TEXTO PROPORCIONADO
++++++

Miércoles, 11 de marzo de 2015 | Hoy
Por Ezequiel Vazquez Grosso
Te escribo a vos, niña, que me mira a través de los espejados vidrios de la pantalla. Nunca nos hemos conocido y sin embargo sé que estás ahí, muerta de ansiedad porque alguien venga a darle un sentido a todo esto. Como aquellas inglesas valientes y palaciegas de las novelas de Brizuela, estás enfrentando mares y tormentos, buscando el nombre, la inútil palabra que ambicione el nombre de tu destino. Mentiría si dijera que me sé cada una de las letras de tus desencantos: como si las enciclopedias no viniesen en volúmenes, como si los volúmenes no tuvieran alteraciones apócrifas y falsos prestidigitadores. Pero mentiría, también, si no dijera que conozco algunas de tus endechas, algunas de tus enredadas miserias, porque también las vivo a diario con cierto desengaño y donosura, porque también soy parte de este mecanismo milagroso que llamamos vida.
Qué tema, no sé porqué te nombro a Brizuela si todavía no has leído ninguna de sus novelas, si hoy día, especialmente hoy, no quiero hablar de Grisóstomo, no quiero pensar en Edmund Burke ni en Flemming. Hoy no quiero hundirme en las maniobras enhiestas de la eternidad y sus inútiles percances. En esos ojos sofisticados que especulan con el peso de lo dicho y la sutil y meditada sintaxis empresaria. Hoy quiero hablar de cosas más importantes. De esos gestos que andan como pichones perdidos buscando su escafandra. De esos grititos que se nos resbalan en medio de la vereda y como un barquito de papel se mojan, escabullen y pierden hasta el fondo de las cloacas.

++++++

DATOS REGISTRADOS
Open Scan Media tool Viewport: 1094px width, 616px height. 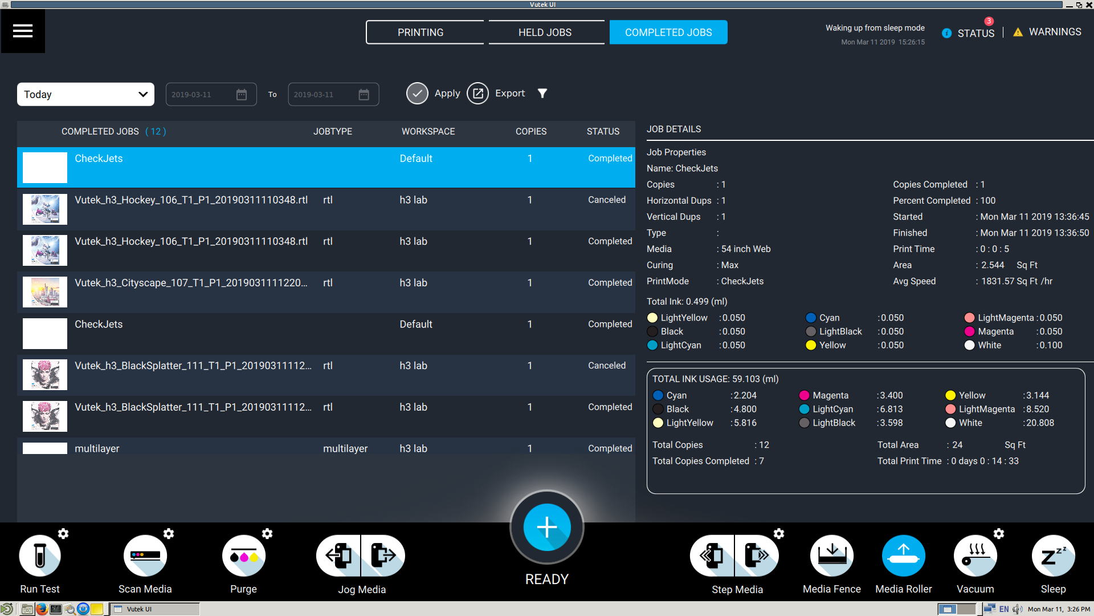(x=145, y=556)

++++++

INSTRUCCIONES Y REQUISITOS
Escribe la continuación de la carta a la niña, empezando justo después de su última oración.

RESPUESTA SOLICITADA
Desde ya te digo, niña: escribir es como prostituirse; una vez que el trabajo se acaba uno no quiere otra cosa más que echarse al pasto y no estar pensando en absolutamente nada; pero siempre viene algún degenerado a tocarte el culo y preguntarte sobre elecciones presidenciales en Nueva Guinea o el último libro que sacó no sé qué pajarillo de la última vanguardia iluminista y entonces todo vuelve a ser recomendaciones; todo se mezcla en una serie interminable de contrapesos y explicaciones absurdas sobre el arte y sus detractores, sobre alí babá y sus setecientos ladrones. Pero hoy, niña, no quiero hablarte de esas cosas. Hoy sólo estamos vos y yo, un pájaro que pasa volando, y tu sonrisa que se abre, con una timidez infinita.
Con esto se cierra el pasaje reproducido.